--- START ---
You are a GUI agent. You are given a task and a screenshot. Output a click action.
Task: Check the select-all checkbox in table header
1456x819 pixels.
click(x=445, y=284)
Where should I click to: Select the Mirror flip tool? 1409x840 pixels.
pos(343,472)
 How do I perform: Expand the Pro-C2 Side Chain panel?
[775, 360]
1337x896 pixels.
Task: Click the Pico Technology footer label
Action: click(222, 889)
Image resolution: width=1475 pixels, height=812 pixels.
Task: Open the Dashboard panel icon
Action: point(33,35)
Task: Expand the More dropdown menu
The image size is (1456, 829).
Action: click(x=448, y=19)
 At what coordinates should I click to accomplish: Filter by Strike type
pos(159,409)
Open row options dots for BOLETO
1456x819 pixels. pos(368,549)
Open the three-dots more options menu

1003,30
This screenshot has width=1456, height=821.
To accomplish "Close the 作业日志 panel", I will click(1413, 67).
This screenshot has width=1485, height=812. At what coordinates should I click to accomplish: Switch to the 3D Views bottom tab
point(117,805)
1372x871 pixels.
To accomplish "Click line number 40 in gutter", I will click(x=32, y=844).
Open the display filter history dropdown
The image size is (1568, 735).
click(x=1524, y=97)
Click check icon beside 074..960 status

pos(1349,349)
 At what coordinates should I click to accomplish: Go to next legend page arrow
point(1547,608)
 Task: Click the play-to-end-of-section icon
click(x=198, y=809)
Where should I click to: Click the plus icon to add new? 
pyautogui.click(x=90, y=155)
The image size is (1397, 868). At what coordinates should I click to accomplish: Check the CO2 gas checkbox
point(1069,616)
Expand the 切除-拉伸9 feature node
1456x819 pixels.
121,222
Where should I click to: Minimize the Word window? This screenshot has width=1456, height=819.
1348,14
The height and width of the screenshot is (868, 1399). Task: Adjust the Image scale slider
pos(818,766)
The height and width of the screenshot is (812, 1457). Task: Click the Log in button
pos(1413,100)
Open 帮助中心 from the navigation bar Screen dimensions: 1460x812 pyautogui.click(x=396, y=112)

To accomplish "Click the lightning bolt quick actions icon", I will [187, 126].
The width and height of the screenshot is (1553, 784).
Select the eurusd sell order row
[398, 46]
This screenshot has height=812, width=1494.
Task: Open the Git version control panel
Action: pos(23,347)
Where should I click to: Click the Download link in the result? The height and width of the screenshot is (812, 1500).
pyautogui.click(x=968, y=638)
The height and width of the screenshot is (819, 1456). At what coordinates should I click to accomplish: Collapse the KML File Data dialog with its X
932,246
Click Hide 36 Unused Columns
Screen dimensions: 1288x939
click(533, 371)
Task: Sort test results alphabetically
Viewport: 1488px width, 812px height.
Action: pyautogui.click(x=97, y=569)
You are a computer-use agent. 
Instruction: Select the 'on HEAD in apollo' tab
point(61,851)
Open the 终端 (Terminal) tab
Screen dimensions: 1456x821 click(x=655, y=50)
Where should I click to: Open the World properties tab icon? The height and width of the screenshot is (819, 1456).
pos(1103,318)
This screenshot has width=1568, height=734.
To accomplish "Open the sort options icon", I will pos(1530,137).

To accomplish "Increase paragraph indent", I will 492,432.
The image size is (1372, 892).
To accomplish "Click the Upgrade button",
--- END ---
• Task goal: Please return all lines above in which the string "agent" is found.

• Exercise output:
You are a GUI agent. You are given a task and a screenshot. Output a click action.
You are a computer-use agent. 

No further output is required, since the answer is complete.